The first settlers found that Lake Lillian was a favorite resort for friendly Indians, who continued to make their permanent homes within the reservations on the Minnesota River. It was no unusual sight to see the beach of the lake lined with Indian canoes in great numbers to do their fishing. Proof that the spot had been a favorite abiding place for the Indians in times past is evidenced by several Indian mounds found in the grove along the shore of the lake. A story is told of Mrs. J. A. J. Bomstad who had just finished churning when a few Indians appeared. She gave them buttermilk to drink. When they were ready to leave they saw a grindstone that they thought they could use. Indians had a practice that, if they needed something, they could take it from another Indian. This was not stealing and this theory was used in taking the grindstone. Mrs. Bomstad took after them with her broom. They left the grindstone and laughed among themselves at the little woman. The last group of Indians came to the Big Kandiyohi Lake area in 1910.

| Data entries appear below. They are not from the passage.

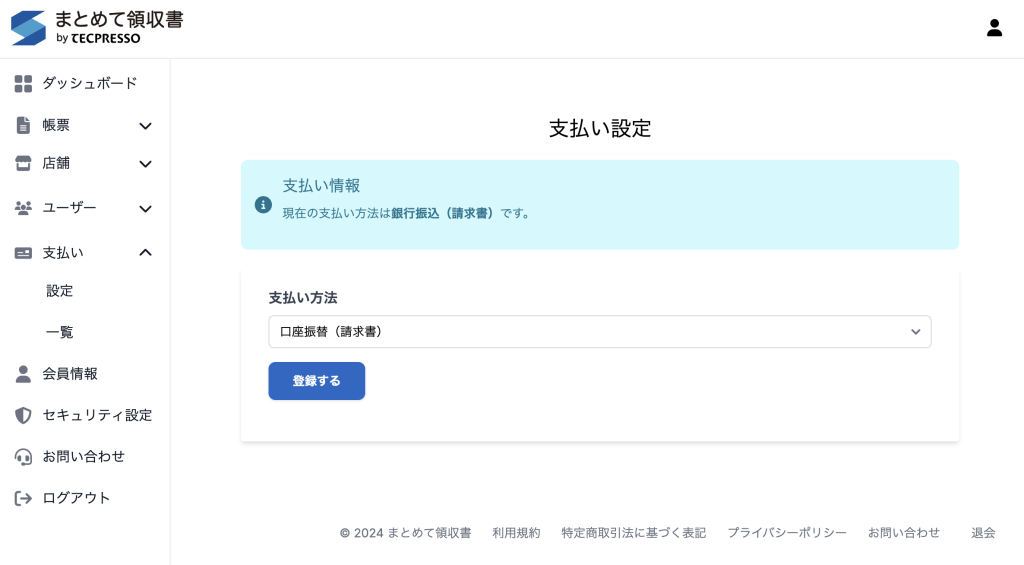Viewport: 1024px width, 565px height.
Task: Collapse the 支払い submenu chevron
Action: 145,253
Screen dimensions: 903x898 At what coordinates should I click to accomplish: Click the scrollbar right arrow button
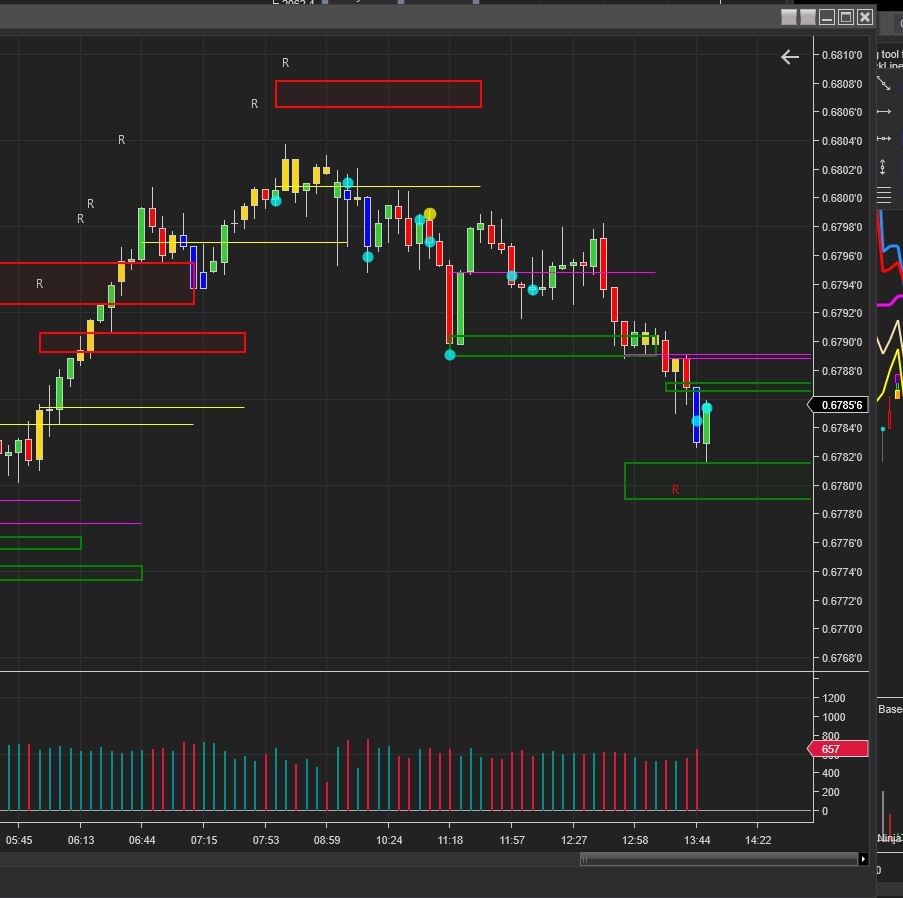tap(863, 859)
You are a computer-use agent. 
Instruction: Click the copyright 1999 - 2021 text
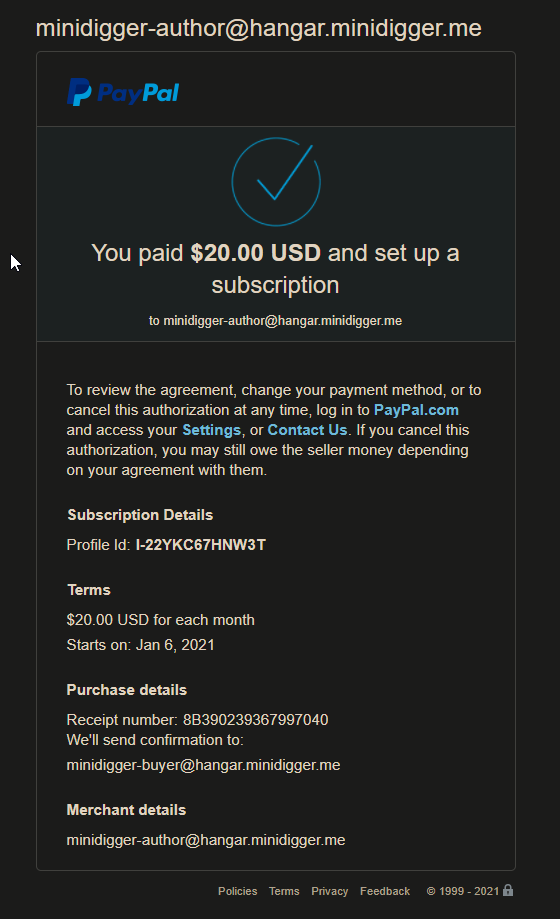coord(463,891)
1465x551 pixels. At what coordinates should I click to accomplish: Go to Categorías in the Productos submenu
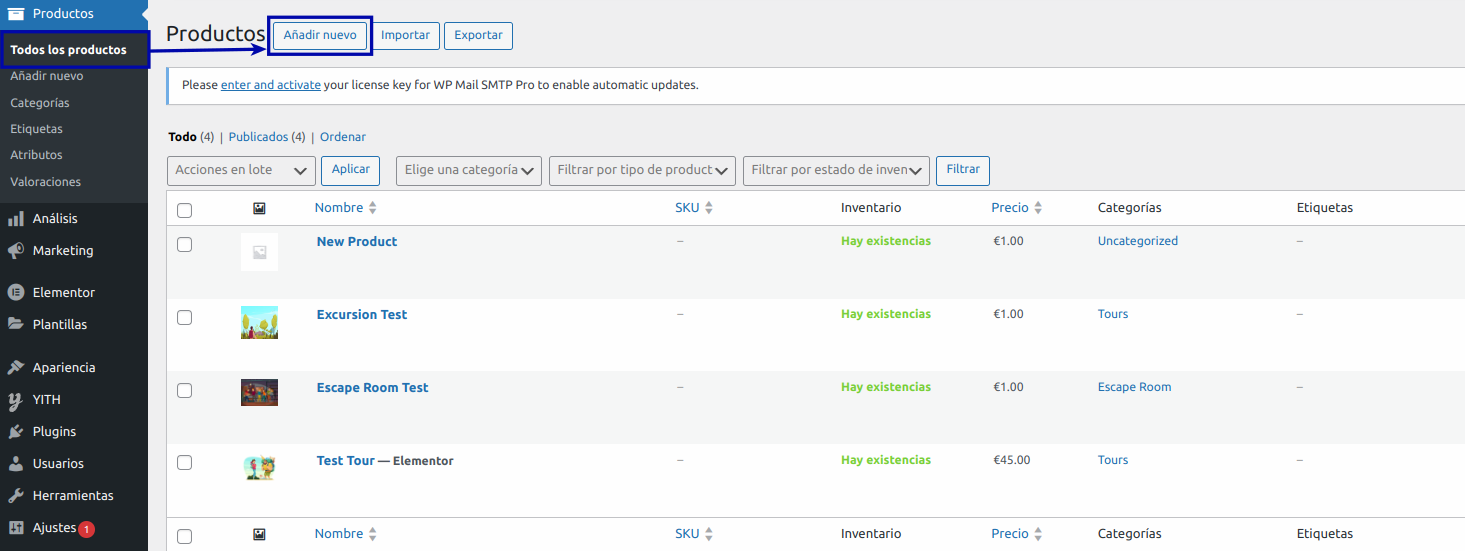40,103
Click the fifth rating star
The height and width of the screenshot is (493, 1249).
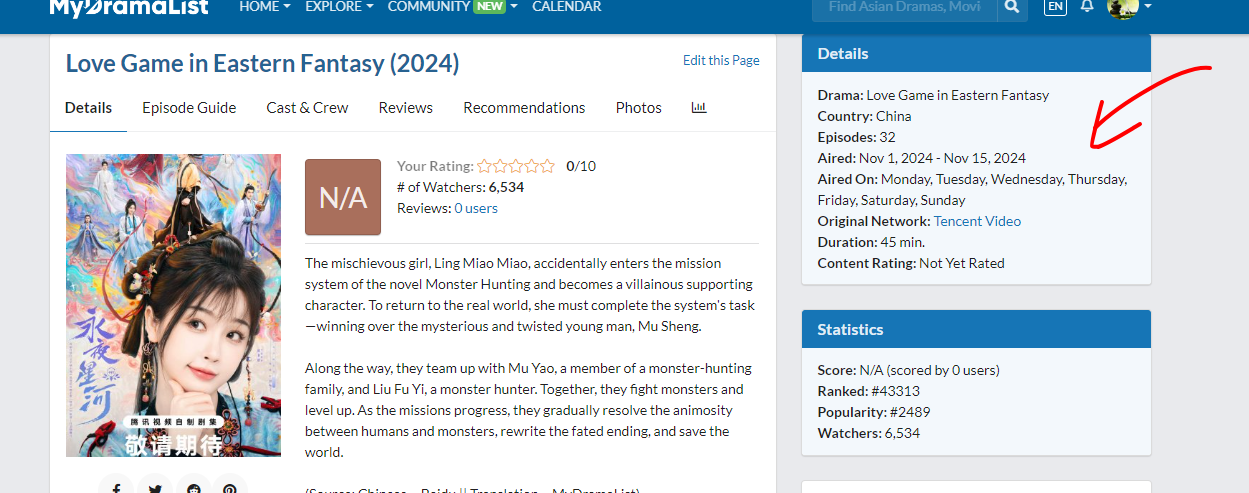[547, 166]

Johannes Andreas J. Bomstad bought land at the Receiver’s Office at Minneapolis, according to a receipt dated April 20, 1865. The land consisted of just over 64 acres near Lake Lillian, Kandiyohi County, purchased at $1.25 per acre, and totaling $80.25. He was naturalized at Willmar, Kandiyohi, Minnesota on September 21, 1871, as witnessed by his brother, Eliseus. J. Bomsta and his neighbor, Eric J. Larson. He was elected town supervisor in the first Lake Lillian Township election in 1872. Johan Andreas and his sons served on local government boards as supervisor, assessor, board chairman, justice and constable. Before a school was built for the community, classes were held at Johan Andreas and Ane Bomstad’s log cabin and they helped get the first school built in East Lake Lillian Township. He also formed a literary society. The residents worked together to build roads, schools, churches, creameries, stores, etc.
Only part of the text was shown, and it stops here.